Supreme Court backs FTC in key pay-for-delay ruling

by | 18th Jun 2013 | News

In its second landmark pharma case in the last few days, the US Supreme Court has decreed that pay-for-delay agreements between brand and generic drugmakers should indeed be subject to antitrust scrutiny.

In its second landmark pharma case in the last few days, the US Supreme Court has decreed that pay-for-delay agreements between brand and generic drugmakers should indeed be subject to antitrust scrutiny.

The court’s judges were reviewing a keenly-watched case of the US Federal Trade Commission versus Actavis. The former has been waging war against pay-for-delay, also known as reverse payment settlements, for many years, claiming that these deals violate antitrust laws.

In this case, the FTC claimed that generic drugmakers, notably Watson (now Actavis) accepted payments of $31-$42 million a year from AbbVie’s subsidiary Solvay for agreeing not to bring their cheaper generic versions of the topical synthetic testosterone product AndroGel to market until 2015.

Now the Supremes have voted 5-3 that a lower court erred in affirming the dismissal of the FTC’s complaint, thus giving the latter the right to pursue pharmaceutical companies with lawsuits concerning this matter. However, in an opinion delivered by Justice Stephen Breyer, the court “declines to hold that reverse payment settlement agreements are presumptively unlawful” and does not say these pacts are necessarily anticompetitive.

‘Victory for consumers and taxpayers’

FTC chairwoman Edith Ramirez said the decision “is a significant victory for American consumers, American taxpayers and free markets”. She added that the court “has made it clear that pay-for-delay agreements between brand and generic drug companies are subject to antitrust scrutiny and it has rejected the attempt by branded and generic companies to effectively immunise these agreements from the antitrust laws”.

Ms Ramirez went on to say that “we look forward to moving ahead with the Actavis litigation and showing that the settlements violate antitrust law”. She concluded by noting that “we also are studying the court’s decision and assessing how best to protect consumers’ interests in other pay-for-delay cases”.

Mit Spears, the Pharmaceutical Research and Manufacturers of America’s general counsel, said “we are pleased that the court unanimously rejected the FTC’s position that patent settlement agreements between innovator and generic pharmaceutical companies should be viewed as presumptively unlawful”. This means that the court recognised that settlements “are a vital aspect of a patent owner’s ability to protect intellectual property and are common in numerous industries”.

However he added that “we are disappointed that the majority failed to provide clear and unambiguous guidance as to how patent settlements could be structured to avoid antitrust exposure short of litigating a patent dispute to the end”. Mr Spears insisted that they can result in substantial costs for both innovator and generic companies, “create business uncertainty, and can result in delayed availability of generic drugs”.

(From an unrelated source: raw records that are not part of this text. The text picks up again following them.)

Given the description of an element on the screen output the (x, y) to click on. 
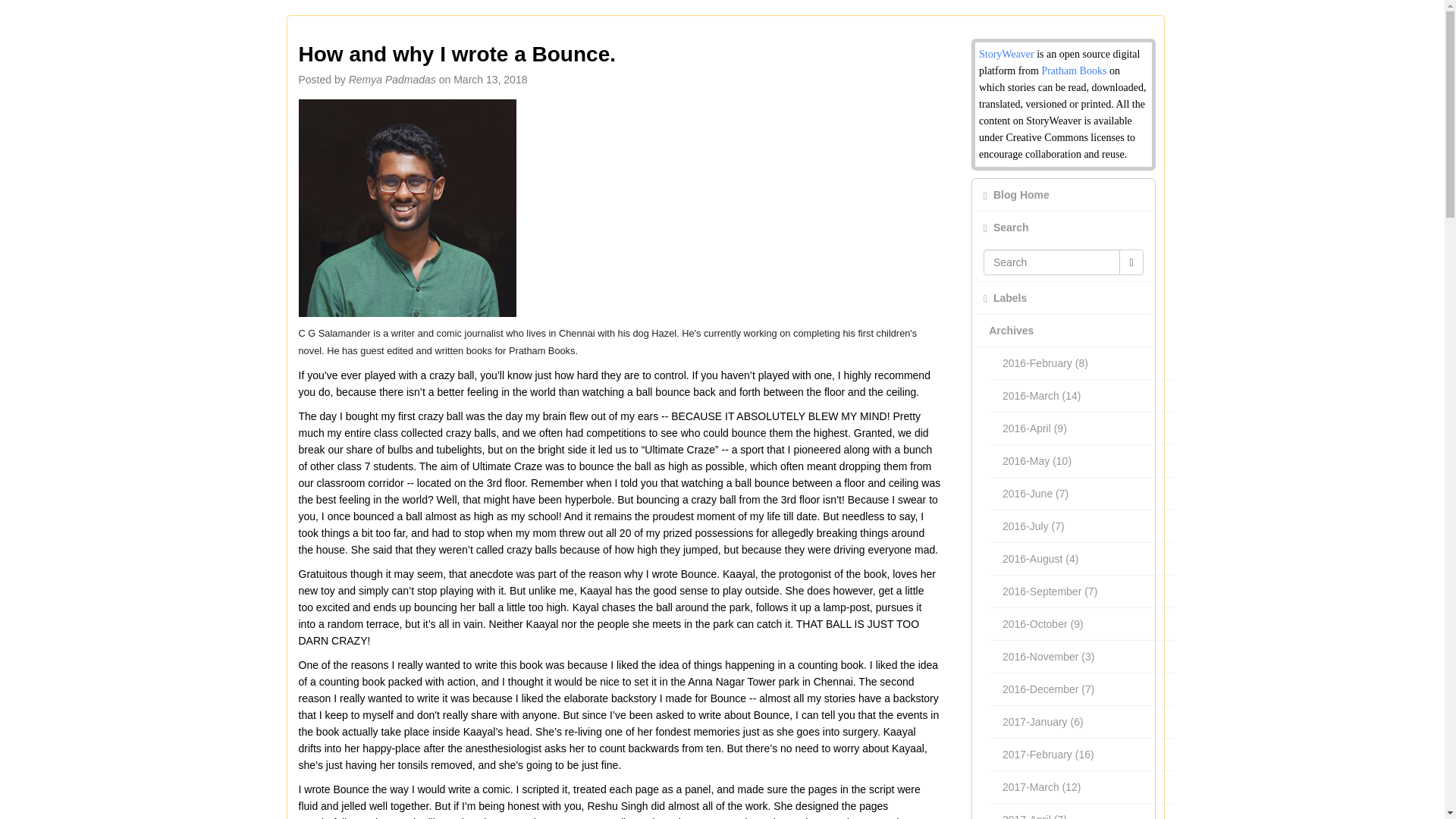
  Search (1063, 227)
Pratham Books (1073, 70)
  Labels (1063, 297)
  Blog Home (1063, 194)
StoryWeaver (1007, 53)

He argued that the decision “creates a degree of uncertainty that will make it less likely that innovator pharmaceutical and generic companies will be able to settle these disputes in the future”. Furthermore, “this will negatively affect patients and discourage investment in future biomedical research”.

Actavis chief executive Paul Bisaro claimed that the decision continues to provide for “a lawful and legitimate pathway for resolving patent challenge litigation in a manner that is pro-competitive and beneficial to American consumers”. However, the ruling “does place an additional and unnecessary administrative burden on our industry”.

The ruling comes a few days after the Supreme Court has ruled that human genes cannot be patented, but synthetic, or complementary, DNA can be.